Hukuk Bölümü         2013/556 E.  ,  2013/1536 K.
"İçtihat Metni"Adalet Bakanlığı Bilgi İşlem Dairesi Başkanlığınca hazırlanmıştır. İzinsiz olarak kopyalanması ve dağıtılması hukuki sorumluluk gerektirir.

Davacı     :  F.B.        

Vekili      :  Av.C.B.

Davalılar  : 1-İstanbul Büyükşehir Belediye Başkanlığı

Vekili      : Av.E.Y.

               2- Küçükçekmece Belediye Başkanlığı

Vekili   : Av.

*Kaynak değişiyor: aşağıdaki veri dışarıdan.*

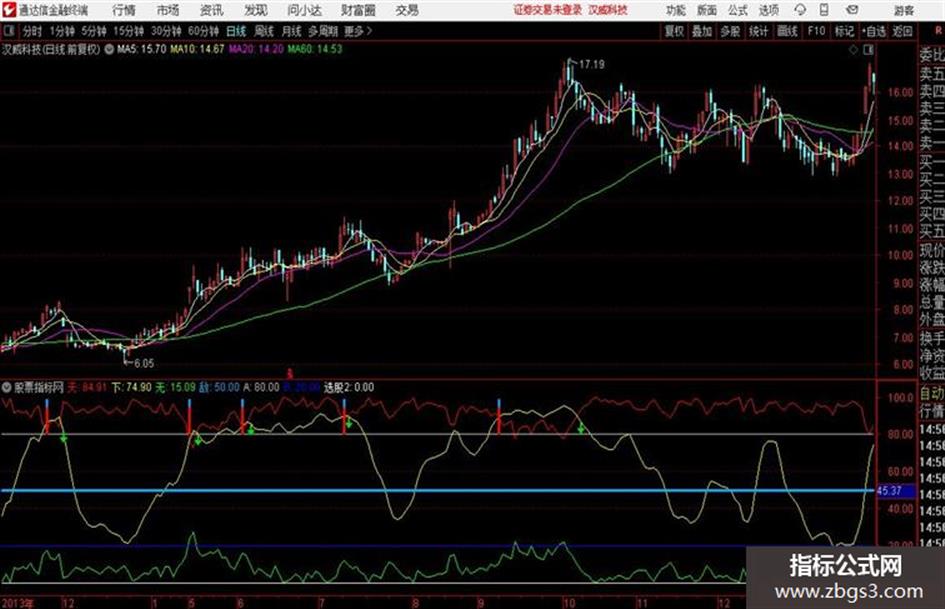The height and width of the screenshot is (609, 945).
Task: Expand the 更多 periods list
Action: [x=357, y=31]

A.U. 

                 O L A Y : Davacı vekili, dava dilekçesinde özetle,  müvekkilinin maliki olduğu, İstanbul İli, Küçükçekmece İlçesi, Sultan Murat Mahallesi, Safra köyü, Çekmece Yolu Mevkiinde bulunan tapunun 23 pafta, 7546, 7547, 7548, 7549, 7550 7551, 7552 sayılı taşınmazın kısmen park ve kısmen yol alınında bulunduğunu ifade ederek bu taşınmaza davalı idarece kamulaştırmasız el atılması nedeniyle fazlaya ait talep ve dava hakkı saklı tutularak şimdilik 9.000,00 TL nin davalı idareden faizi ile birlikte tahsili istemiyle, adli yargı yerinde dava açmıştır.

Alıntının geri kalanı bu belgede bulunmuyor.